Supplied material:
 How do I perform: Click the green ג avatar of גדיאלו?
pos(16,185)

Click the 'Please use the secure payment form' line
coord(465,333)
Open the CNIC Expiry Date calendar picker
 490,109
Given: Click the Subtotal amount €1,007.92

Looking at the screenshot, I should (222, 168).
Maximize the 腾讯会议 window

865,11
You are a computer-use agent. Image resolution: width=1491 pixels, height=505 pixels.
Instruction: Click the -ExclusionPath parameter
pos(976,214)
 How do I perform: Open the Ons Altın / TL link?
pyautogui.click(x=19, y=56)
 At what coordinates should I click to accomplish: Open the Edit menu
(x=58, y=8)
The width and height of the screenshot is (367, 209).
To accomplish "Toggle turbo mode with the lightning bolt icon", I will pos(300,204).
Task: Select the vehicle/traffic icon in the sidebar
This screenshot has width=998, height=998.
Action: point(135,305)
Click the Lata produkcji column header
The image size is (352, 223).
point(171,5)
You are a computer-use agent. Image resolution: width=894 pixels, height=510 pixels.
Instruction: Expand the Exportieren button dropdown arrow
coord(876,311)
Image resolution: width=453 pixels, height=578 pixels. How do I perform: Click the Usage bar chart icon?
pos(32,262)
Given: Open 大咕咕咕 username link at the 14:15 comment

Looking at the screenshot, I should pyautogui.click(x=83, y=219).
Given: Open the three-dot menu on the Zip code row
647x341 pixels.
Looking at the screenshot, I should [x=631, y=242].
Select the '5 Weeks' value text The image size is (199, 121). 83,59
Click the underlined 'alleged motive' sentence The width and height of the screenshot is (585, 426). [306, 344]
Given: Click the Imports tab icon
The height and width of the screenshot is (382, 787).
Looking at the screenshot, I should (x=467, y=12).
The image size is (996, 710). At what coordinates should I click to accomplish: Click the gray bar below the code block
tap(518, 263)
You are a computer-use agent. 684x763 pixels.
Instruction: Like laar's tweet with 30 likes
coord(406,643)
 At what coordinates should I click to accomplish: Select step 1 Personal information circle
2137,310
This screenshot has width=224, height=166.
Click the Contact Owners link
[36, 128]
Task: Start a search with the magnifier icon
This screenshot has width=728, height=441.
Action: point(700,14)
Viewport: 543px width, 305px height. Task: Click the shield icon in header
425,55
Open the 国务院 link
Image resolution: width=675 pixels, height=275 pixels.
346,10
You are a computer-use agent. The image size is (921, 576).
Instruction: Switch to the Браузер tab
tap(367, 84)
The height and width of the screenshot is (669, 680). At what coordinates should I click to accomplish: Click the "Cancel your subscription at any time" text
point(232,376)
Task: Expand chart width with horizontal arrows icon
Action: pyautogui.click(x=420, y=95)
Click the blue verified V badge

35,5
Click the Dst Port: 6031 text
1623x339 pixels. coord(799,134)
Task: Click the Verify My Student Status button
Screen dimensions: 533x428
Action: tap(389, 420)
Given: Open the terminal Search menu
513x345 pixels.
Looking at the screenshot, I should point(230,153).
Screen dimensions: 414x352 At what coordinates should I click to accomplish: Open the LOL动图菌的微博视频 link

Task prompt:
Could you retype all of the entries, leaving every character unchanged?

Expected answer:
 How do I perform: Click the green ג avatar of גדיאלו?
pos(16,185)

Click the 'Please use the secure payment form' line
coord(465,333)
Open the CNIC Expiry Date calendar picker
 490,109
Given: Click the Subtotal amount €1,007.92

Looking at the screenshot, I should (222, 168).
Maximize the 腾讯会议 window

865,11
You are a computer-use agent. Image resolution: width=1491 pixels, height=505 pixels.
Instruction: Click the -ExclusionPath parameter
pos(976,214)
 How do I perform: Open the Ons Altın / TL link?
pyautogui.click(x=19, y=56)
 At what coordinates should I click to accomplish: Open the Edit menu
(x=58, y=8)
The width and height of the screenshot is (367, 209).
To accomplish "Toggle turbo mode with the lightning bolt icon", I will pos(300,204).
Task: Select the vehicle/traffic icon in the sidebar
This screenshot has width=998, height=998.
Action: point(135,305)
Click the Lata produkcji column header
The image size is (352, 223).
point(171,5)
You are a computer-use agent. Image resolution: width=894 pixels, height=510 pixels.
Instruction: Expand the Exportieren button dropdown arrow
coord(876,311)
Image resolution: width=453 pixels, height=578 pixels. How do I perform: Click the Usage bar chart icon?
pos(32,262)
Given: Open 大咕咕咕 username link at the 14:15 comment

Looking at the screenshot, I should pyautogui.click(x=83, y=219).
Given: Open the three-dot menu on the Zip code row
647x341 pixels.
Looking at the screenshot, I should [x=631, y=242].
Select the '5 Weeks' value text The image size is (199, 121). 83,59
Click the underlined 'alleged motive' sentence The width and height of the screenshot is (585, 426). [306, 344]
Given: Click the Imports tab icon
The height and width of the screenshot is (382, 787).
Looking at the screenshot, I should (x=467, y=12).
The image size is (996, 710). At what coordinates should I click to accomplish: Click the gray bar below the code block
tap(518, 263)
You are a computer-use agent. 684x763 pixels.
Instruction: Like laar's tweet with 30 likes
coord(406,643)
 At what coordinates should I click to accomplish: Select step 1 Personal information circle
2137,310
This screenshot has width=224, height=166.
Click the Contact Owners link
[36, 128]
Task: Start a search with the magnifier icon
This screenshot has width=728, height=441.
Action: point(700,14)
Viewport: 543px width, 305px height. Task: Click the shield icon in header
425,55
Open the 国务院 link
Image resolution: width=675 pixels, height=275 pixels.
346,10
You are a computer-use agent. The image size is (921, 576).
Instruction: Switch to the Браузер tab
tap(367, 84)
The height and width of the screenshot is (669, 680). At what coordinates should I click to accomplish: Click the "Cancel your subscription at any time" text
point(232,376)
Task: Expand chart width with horizontal arrows icon
Action: pyautogui.click(x=420, y=95)
Click the blue verified V badge

35,5
Click the Dst Port: 6031 text
1623x339 pixels. coord(799,134)
Task: Click the Verify My Student Status button
Screen dimensions: 533x428
Action: tap(389, 420)
Given: Open the terminal Search menu
513x345 pixels.
Looking at the screenshot, I should point(230,153).
Screen dimensions: 414x352 At what coordinates should I click to accomplish: Open the LOL动图菌的微博视频 link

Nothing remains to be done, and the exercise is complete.